L’archeologo non usa la frusta: basta il piccone. È con questo titolo – che manda in soffitta il mito cinematografico alla Indiana Jones e restituisce all’archeologia il suo volto più autentico – che si snoderà l’incontro in programma alle 21 di venerdì 21 novembre, presso l’ex oratorio di San Rocco a Lomello.
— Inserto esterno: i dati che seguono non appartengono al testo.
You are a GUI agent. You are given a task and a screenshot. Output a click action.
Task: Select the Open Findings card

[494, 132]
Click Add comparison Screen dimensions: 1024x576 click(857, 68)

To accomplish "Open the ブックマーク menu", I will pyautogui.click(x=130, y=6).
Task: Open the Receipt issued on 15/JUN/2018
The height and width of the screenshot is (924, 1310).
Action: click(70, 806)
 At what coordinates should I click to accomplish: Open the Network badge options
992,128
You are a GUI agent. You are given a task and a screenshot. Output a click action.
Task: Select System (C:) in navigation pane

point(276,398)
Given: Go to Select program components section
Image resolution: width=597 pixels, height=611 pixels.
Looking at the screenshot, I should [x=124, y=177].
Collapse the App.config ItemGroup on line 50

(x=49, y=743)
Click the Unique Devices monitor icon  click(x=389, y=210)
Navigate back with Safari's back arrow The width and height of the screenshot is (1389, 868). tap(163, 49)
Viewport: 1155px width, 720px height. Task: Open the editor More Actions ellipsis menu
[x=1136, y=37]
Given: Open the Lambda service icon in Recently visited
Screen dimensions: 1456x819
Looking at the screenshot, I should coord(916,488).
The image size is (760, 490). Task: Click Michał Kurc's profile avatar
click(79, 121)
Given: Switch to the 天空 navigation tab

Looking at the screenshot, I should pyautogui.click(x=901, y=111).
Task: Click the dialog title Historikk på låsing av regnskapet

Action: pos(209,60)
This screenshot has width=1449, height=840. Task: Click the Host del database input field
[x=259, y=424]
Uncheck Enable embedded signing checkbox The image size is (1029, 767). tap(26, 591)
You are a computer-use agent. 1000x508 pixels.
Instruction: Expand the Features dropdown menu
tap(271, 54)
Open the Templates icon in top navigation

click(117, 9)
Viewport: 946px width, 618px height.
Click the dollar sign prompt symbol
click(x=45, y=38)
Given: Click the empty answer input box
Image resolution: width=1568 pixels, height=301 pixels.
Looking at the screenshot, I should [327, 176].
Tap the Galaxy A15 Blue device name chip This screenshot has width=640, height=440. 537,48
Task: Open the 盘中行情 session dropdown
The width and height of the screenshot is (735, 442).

VIAGGIO NEL TEMPO Un viaggio dentro una stagione importante della ricerca locale: gli scavi italo-inglesi di Villa Maria, condotti tra 1984 e 1991. A guidare il pubblico in questa immersione nel tempo saranno gli archeologi Anna Muggia e Guido De Caro, due voci che conoscono da vicino quella pagina di storia fatta di sabbia, cocci, taccuini pieni di appunti e giornate trascorse sotto il sole o il vento della Lomellina. Gli scavi sistematici a Villa Maria furono condotti tra il 1984 e il 1991, da un team congiunto dell’Università di Pavia e delle università inglesi di Lancaster e Londra, con in prima linea Hugo Blake e Claudia Maccabruni. Le indagini si concentrarono su un settore nord-occidentale delle mura antiche di Lomello, cioè in parte all’interno dell’antica cinta ma esterno al castrum medievale. Tra i ritrovamenti più eclatanti ci fu un tratto di cinta difensiva databile all’epoca tardo-romana (V secolo circa), con una porta di ingresso e torri. Una torre fu individuata sul lato sud della porta; inoltre, il tracciato della cinta muraria nel tratto scavato si estendeva per circa 160 metri e presentava andamento ellittico, probabilmente sfruttando la conformazione del terreno. I muri erano costruiti con laterizi disposti a spina di pesce, un modo costruttivo tipico di alcune fortificazioni tardoantiche.

NON SOLO MURA Gli scavi portarono alla luce vari livelli di occupazione, con stratificazioni che includono epoca romana (non solo “romanica”, ma proprio romana antica) e medievale. In alcune tombe (sepolture) emerse materiale di età tardo-romana: vasi in ceramica, lucerne, un anello e altri oggetti. È stata segnalata una “buca tardo-antica” (ovvero una struttura scavata, probabilmente parte di una fase di occupazione o di deposito) durante lo scavo del 1984, oltre alla presenza di strutture che possono essere interpretate come vestibolo di un edificio più grande (“villa”), con muri curvilinei che suggeriscono una corte interna. Gli scavi hanno confermato che Lomello aveva una funzione strategica in epoca romana/tardo romana, non solo come insediamento ma come nodo viario:

la cinta muraria e la porta si inseriscono in un sistema difensivo connesso con le vie che collegavano Lomello a Ticinum.

QUALE FUTURO? Secondo le ricostruzioni, il centro romano era posizionato in una zona più elevata rispetto all’abitato medievale, sfruttando la naturale altura per difesa. Gli scavi di Villa Maria non rinvennero grandi edifici romanici in senso medioevale (tipo chiese romaniche), ma strutture più antiche (tardo-romane) e parti di fortificazione che sono antecedenti al romanico. Nonostante la ricchezza archeologica, l’area di Villa Maria è in qualche modo abbandonata: i restauri e la valorizzazione non sono mai decollati pienamente. Il progetto di un “parco archeologico” avvicinerebbe i resti delle mura, della porta, della rocca, alla basilica romanica di Santa Maria Maggiore e al battistero, per creare un percorso turistico-cultural-paesaggistico. Tuttavia, al momento, la villa e una piccola parte di terreno sono stati acquistati da un privato, mentre il resto del parco è stato espropriato dalla Soprintendenza. L’incontro è organizzato dalla Pro loco con il patrocinio del comune e dell’Ecomuseo della Lomellina. Una serata da ascoltare con il cuore aperto, lasciandosi portare dove le pietre hanno ancora qualcosa da dire e dove la vera avventura dell’archeologia non è fatta di fruste e inseguimenti, ma della semplice, ostinata meraviglia di chi scava per riportare alla luce ciò che il tempo ha custodito.